● **Excerpt to read**
• • •
Monday, August 20, 2007

LINQ to SQL Query Execution with LoadOptions Specified

David Hayden, a Florida .NET developer and C# MVP, posted an update to his LINQ To SQL Debugger Visualizer in Visual Studio 2008 Has Limited Value - LINQ To SQL Tutorials item this morning. In LINQ To SQL Debugger Visualizer Revisited - Same Concerns Better UI :), David says:

In the previous post I mentioned some concerns I have with the LINQ To SQL Debugger Visualizer in that the query it displays is not the whole story. ...

Turns out I wasn't even using the Debugger Visualizer - DOH! Here is the real LINQ To SQL Debugger Visualizer, which is a separate download.

He goes on to say:

So, the debugger visualizer is much easier to work with than I previously mentioned in the earlier post, but it still suggests only 1 query will be executed when in actuality it will execute 40+ queries to the database using the following code in beta 2:

using (NorthwindDataContext = new NorthwindDataContext())
{           
    DataLoadOptions options = new DataLoadOptions();    
    options.LoadWith<Customer>(c => c.Orders);
    options.LoadWith<Order>(o => o.Order_Details);    
    var query = from c in context.Customers select c;
}

I talked more about that in the previous post mentioned above. A little deceptive if you ask me, but still useful in other ways. [Emphasis added.]

The problem is that David omitted this critical instruction prior to executing the LINQ query:

NorthwindDataContext.LoadOptions = options;

to attach the DataLoadOptions to the NorthwindDataContext.

Further, his last instruction specifies context instead of NorthwindDataContext from his using expression. 

Update: 8/20/2007 12:00 PM PDT

David added the missing instruction but didn't correct the DataContext name. (See his comment.)

David's query returns EntitySets of Order and Order_Detail objects for each Customer object. When corrected, the preceding query with an iterator executes this query to obtain the Customer objects:

SELECT [t0].[CustomerID], [t0].[CompanyName], [t0].[ContactName], 
  [t0].[ContactTitle], [t0].[Address], [t0].[City], [t0].[Region], 
  [t0].[PostalCode], [t0].[Country], [t0].[Phone], [t0].[Fax]
FROM [dbo].[Customers] AS [t0]

It is the preceding query that appears in the Query Visualizer. It's not reasonable to expect the Query Visualizer to interrogate the DataContext.LoadOptions property value and iterate over the DataLoadOptions collection to see what objects are being eader-loaded.
• • •
● **Set exercise a**
Answer these questions about the LINQ to SQL post:
(i) How many queries does David say the code will actually execute against the database in beta 2?
(ii) Which instruction did David omit before executing the LINQ query?
(iii) From which table does the query that obtains the Customer objects select?
The records below are unrelated to the LINQ to SQL post.
• • •
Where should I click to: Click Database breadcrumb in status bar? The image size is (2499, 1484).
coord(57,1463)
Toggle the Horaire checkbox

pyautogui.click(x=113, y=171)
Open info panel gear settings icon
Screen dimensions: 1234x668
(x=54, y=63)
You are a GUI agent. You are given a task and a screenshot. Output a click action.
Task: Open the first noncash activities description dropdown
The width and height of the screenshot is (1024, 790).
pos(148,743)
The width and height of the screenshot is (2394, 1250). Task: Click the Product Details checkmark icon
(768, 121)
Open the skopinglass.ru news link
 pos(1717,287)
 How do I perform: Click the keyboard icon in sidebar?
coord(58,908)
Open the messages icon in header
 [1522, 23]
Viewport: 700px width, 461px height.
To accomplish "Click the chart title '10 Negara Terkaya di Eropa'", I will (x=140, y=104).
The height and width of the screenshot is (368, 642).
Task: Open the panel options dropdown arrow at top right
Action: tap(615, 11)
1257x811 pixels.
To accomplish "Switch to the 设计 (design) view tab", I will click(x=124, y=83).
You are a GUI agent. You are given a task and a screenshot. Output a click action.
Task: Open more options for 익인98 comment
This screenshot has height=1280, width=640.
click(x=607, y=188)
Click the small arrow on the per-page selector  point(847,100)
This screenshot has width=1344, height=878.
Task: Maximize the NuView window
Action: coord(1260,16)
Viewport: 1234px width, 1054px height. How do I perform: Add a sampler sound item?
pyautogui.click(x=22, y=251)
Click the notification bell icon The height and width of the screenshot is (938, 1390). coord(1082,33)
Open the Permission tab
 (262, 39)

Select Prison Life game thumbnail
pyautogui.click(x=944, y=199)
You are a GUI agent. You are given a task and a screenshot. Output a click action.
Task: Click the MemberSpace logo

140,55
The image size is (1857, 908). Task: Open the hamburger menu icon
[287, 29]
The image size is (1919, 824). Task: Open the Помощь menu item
• • •
● **Set exercise b**
Copy the records from their first line through the line containing "Action: tap(615, 11)", switching "icon" to "button" and leaving everything else unchanged.

● **Solution a**
(i) 40+
(ii) NorthwindDataContext.LoadOptions = options;
(iii) [dbo].[Customers]

● **Solution b**
Where should I click to: Click Database breadcrumb in status bar? The image size is (2499, 1484).
coord(57,1463)
Toggle the Horaire checkbox

pyautogui.click(x=113, y=171)
Open info panel gear settings button
Screen dimensions: 1234x668
(x=54, y=63)
You are a GUI agent. You are given a task and a screenshot. Output a click action.
Task: Open the first noncash activities description dropdown
The width and height of the screenshot is (1024, 790).
pos(148,743)
The width and height of the screenshot is (2394, 1250). Task: Click the Product Details checkmark button
(768, 121)
Open the skopinglass.ru news link
 pos(1717,287)
 How do I perform: Click the keyboard button in sidebar?
coord(58,908)
Open the messages button in header
 [1522, 23]
Viewport: 700px width, 461px height.
To accomplish "Click the chart title '10 Negara Terkaya di Eropa'", I will (x=140, y=104).
The height and width of the screenshot is (368, 642).
Task: Open the panel options dropdown arrow at top right
Action: tap(615, 11)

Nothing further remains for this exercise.